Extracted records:
START

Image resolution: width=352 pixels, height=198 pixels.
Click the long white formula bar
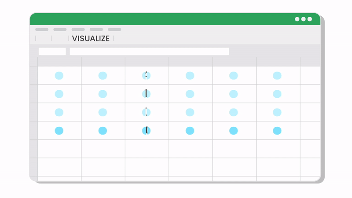coord(149,51)
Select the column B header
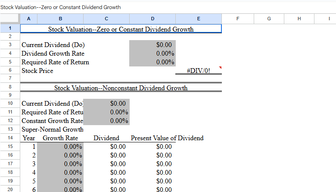 coord(60,19)
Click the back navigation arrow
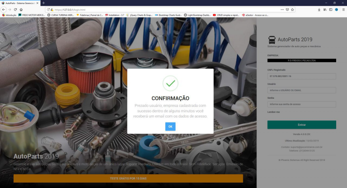The height and width of the screenshot is (188, 347). 4,10

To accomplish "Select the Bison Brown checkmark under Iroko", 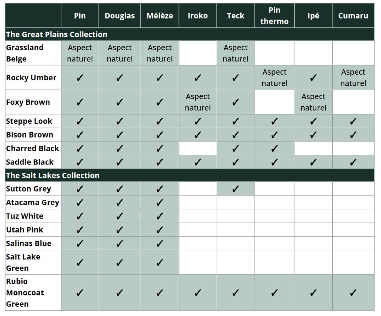I will click(x=198, y=135).
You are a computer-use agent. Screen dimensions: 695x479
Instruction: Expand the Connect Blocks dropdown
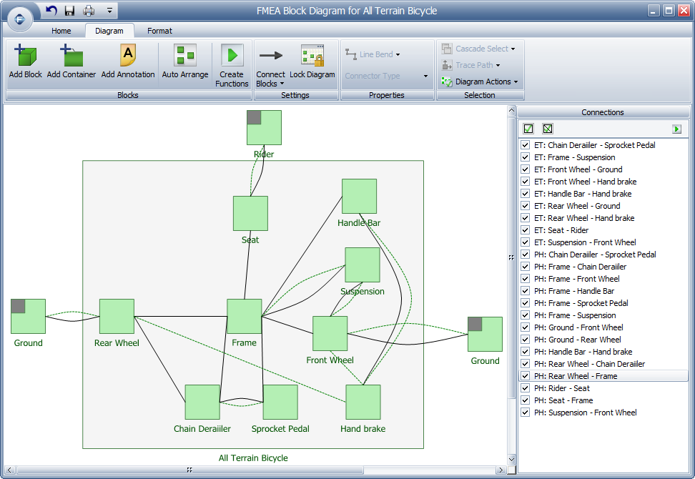[270, 84]
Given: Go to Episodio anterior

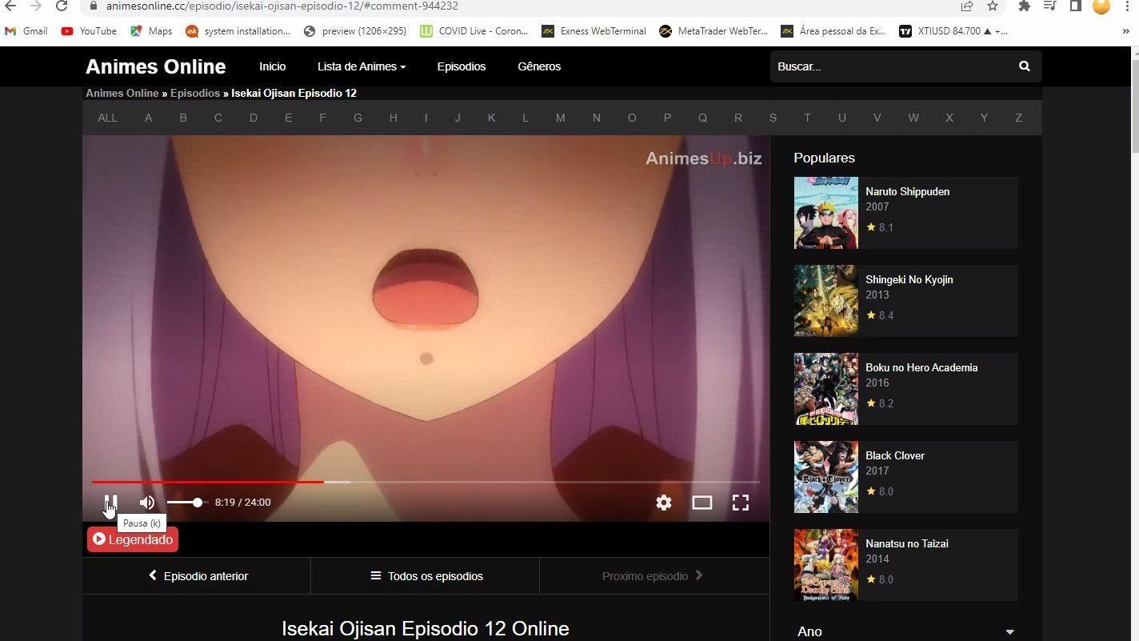Looking at the screenshot, I should 198,576.
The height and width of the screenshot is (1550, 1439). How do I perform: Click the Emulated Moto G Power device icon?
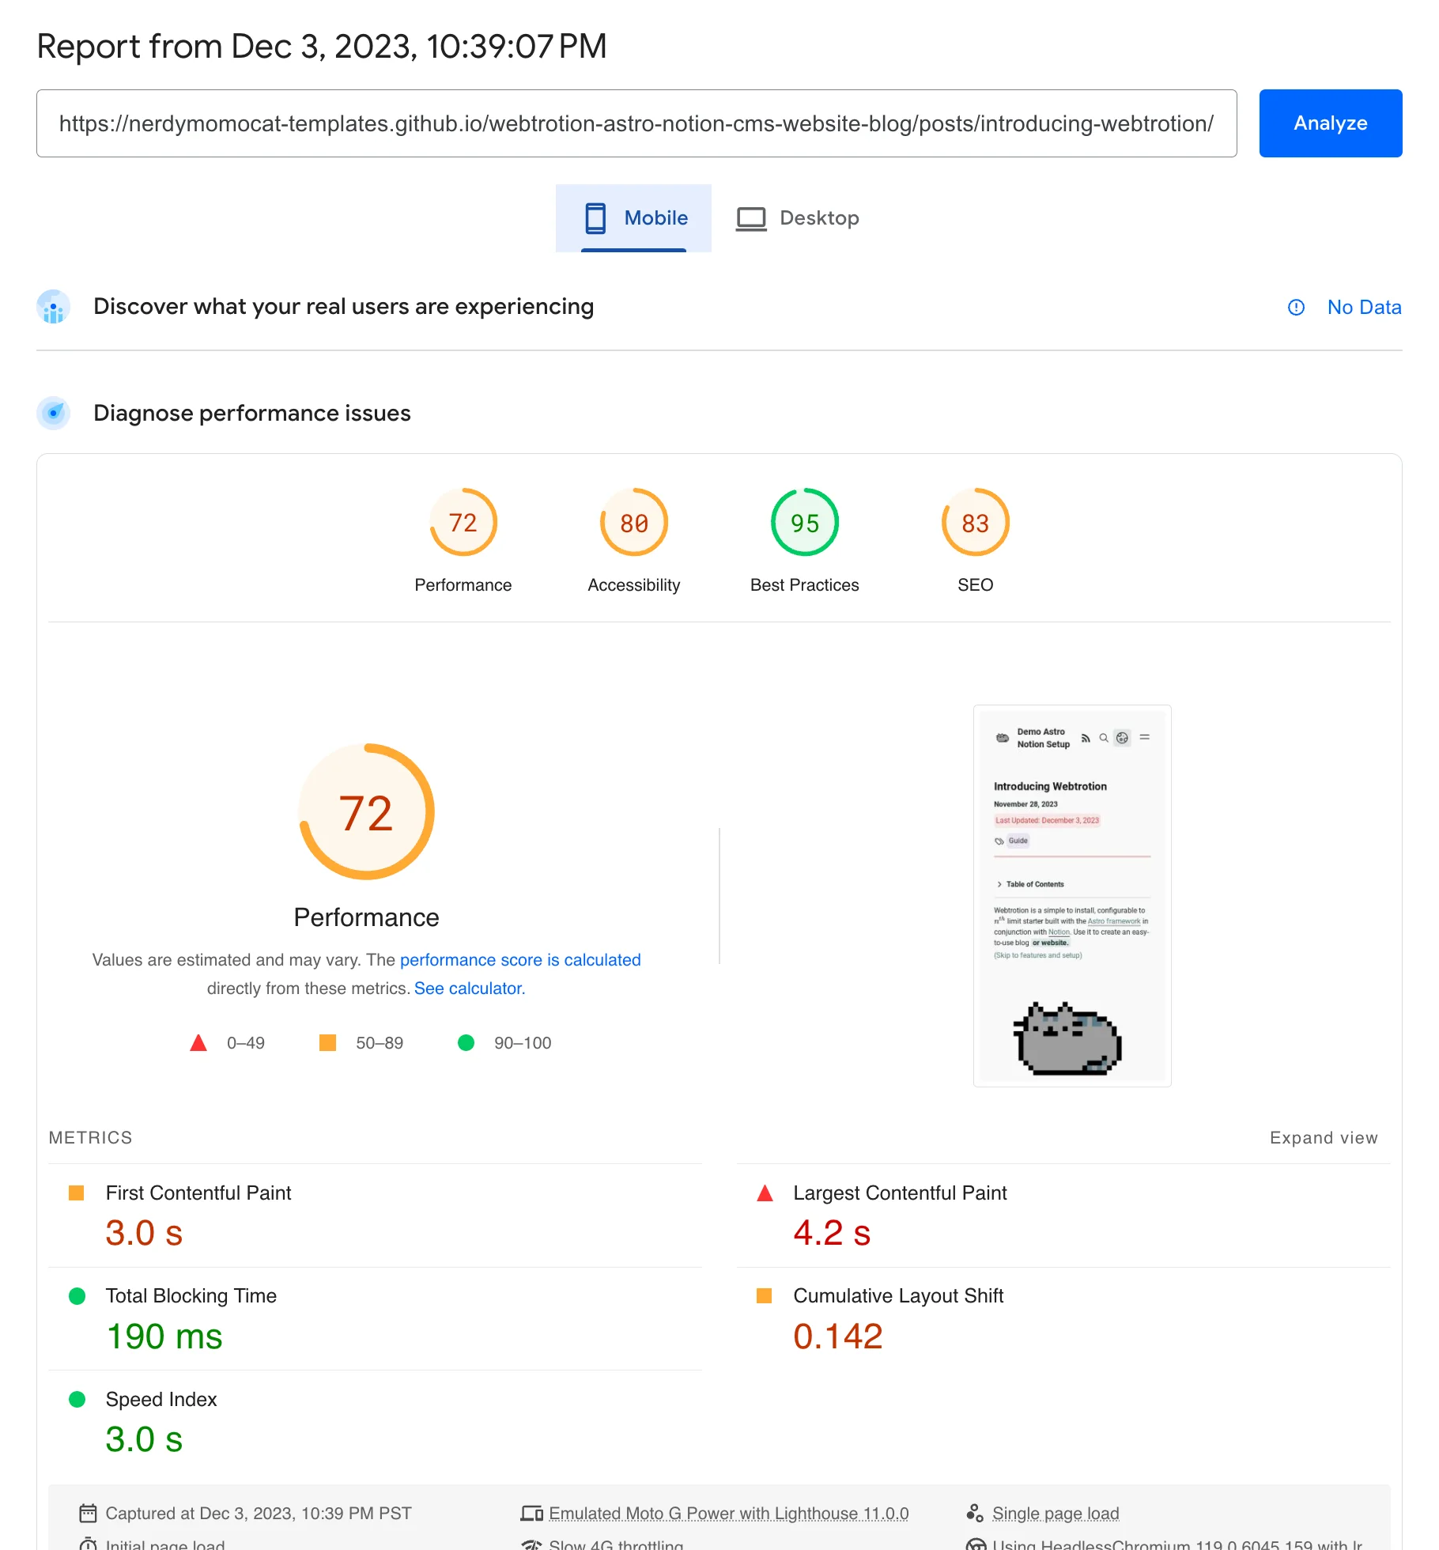pos(531,1514)
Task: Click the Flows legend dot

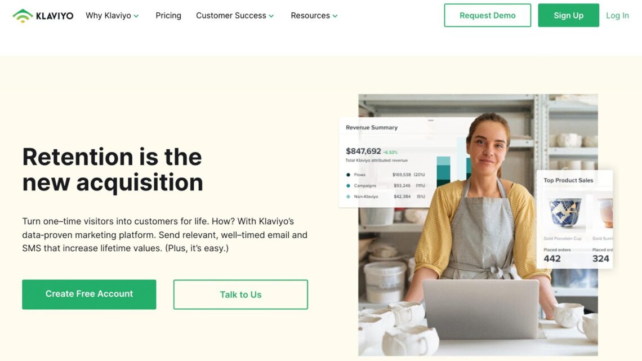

END

- **Description of the task**
Rewrite the lines of the records from the one containing "Given: Go to Episodio anterior" through the end of the records, inclusive, as a JSON list of strings with one string per line, skipping blank lines. Leave the pictures out.

- **Task result**
[
  "Given: Go to Episodio anterior",
  "Looking at the screenshot, I should 198,576.",
  "The height and width of the screenshot is (1550, 1439). How do I perform: Click the Emulated Moto G Power device icon?",
  "pos(531,1514)",
  "Task: Click the Flows legend dot"
]